* [EXERCICES ÉCRITS]:
[1] D'après le texte fourni, pour quelle raison Monsieur aurait-il quitté la réserve ? Répondez en une à trois phrases.
[2] Extrayez, s'il vous plaît, le passage du texte fourni compris entre « M. et Mme AGOVIC-… » et « venir au Luxembourg. », ces deux bornes incluses.

* [TEXTE FOURNI]:
──────────

M. et Mme AGOVIC-… furent entendus en date des mêmes jours par un agent du service de police judiciaire, section police des étrangers et des jeux, de la gendarmerie grand-

ducale, sur leur identité et l’itinéraire suivi pour venir au Luxembourg.

Ils furent en outre entendus séparément le 16 novembre 1999 sur les motifs à la base de leur demande d’asile.

Par décision du 21 février 2001, notifiée le 21 mars suivant, le ministre de la Justice les informa de ce que leur demande avait été rejetée. Ladite décision est motivée comme suit:

« Madame, il résulte de vos déclarations que vous avez quitté Bijelo Polje / Monténégro avec vos enfants le 31 août 1998 pour aller à Sarajevo où vous avez séjourné une nuit. Vous avez poursuivi votre route jusqu’à Kladusa / Bosnie et, avec l’aide d’un passeur, vous avez marché à travers les bois jusqu’en Croatie. De là, une voiture vous a emmenée en Slovénie et puis en Italie. Vous avez alors pris place dans une camionnette qui vous a conduit jusqu’au Luxembourg, via la France.

Vous, Monsieur, vous êtes parti de Bijelo Polje le 6 novembre 1998 pour aller en Bosnie, puis en Croatie. Un passeur vous a aidé à passer les frontières et vous avez continué votre route par la Slovénie et l’Autriche. De là, vous avez poursuivi votre route, via Allemagne, jusqu’au Luxembourg.

Monsieur, vous exposez que vous avez fait votre service militaire en 1985/1986 en Serbie et en Croatie et que vous avez été appelé à la réserve le 1er août 1998. Vous vous y seriez présenté et vous auriez fait cinq jours de réserve. Vous vous seriez ensuite enfui quand un officier vous aurait annoncé votre prochain départ pour le Kosovo. Vous auriez refusé de faire la guerre au Kosovo et de faire partie de l’armée serbe qui commettait des exactions contre les musulmans. Vous vous seriez caché chez votre père près de Berane où la police militaire ne vous aurait pas trouvé. Par contre, un Tribunal Militaire vous aurait condamné pour désertion à une peine de 2 ans et 4 mois d’emprisonnement. Vous auriez alors conseillé à votre famille de quitter le pays et vous les auriez rejoints deux mois plus tard. Vous exposez encore qu’en 1993, vous auriez déjà été condamné à une peine de 3 mois de prison pour détention d’armes.

──────────

* [EXTRAIT DE DONNÉES]:
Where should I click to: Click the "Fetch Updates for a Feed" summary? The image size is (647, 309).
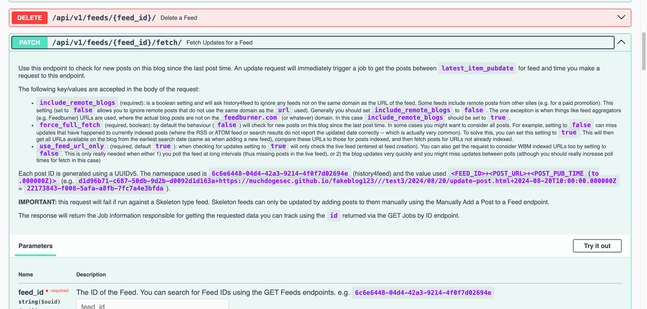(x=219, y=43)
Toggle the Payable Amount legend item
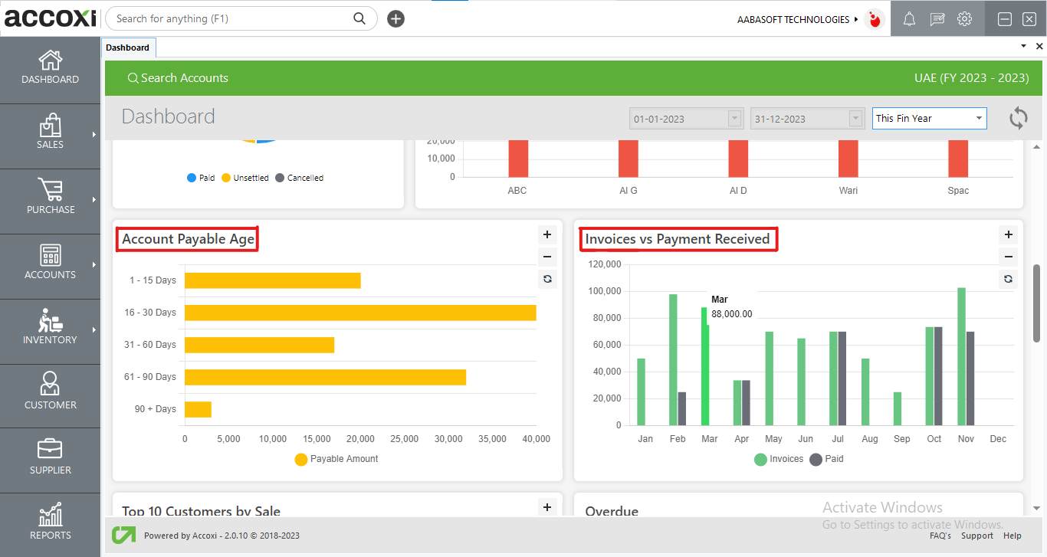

──────────

* [EXERCICES CORRIGÉS]:
[1] Selon ses déclarations, il se serait enfui quand un officier lui aurait annoncé son prochain départ pour le Kosovo. Il aurait refusé de faire la guerre au Kosovo et de faire partie de l'armée serbe qui commettait des exactions contre les musulmans.

[2]
M. et Mme AGOVIC-… furent entendus en date des mêmes jours par un agent du service de police judiciaire, section police des étrangers et des jeux, de la gendarmerie grand-

ducale, sur leur identité et l’itinéraire suivi pour venir au Luxembourg.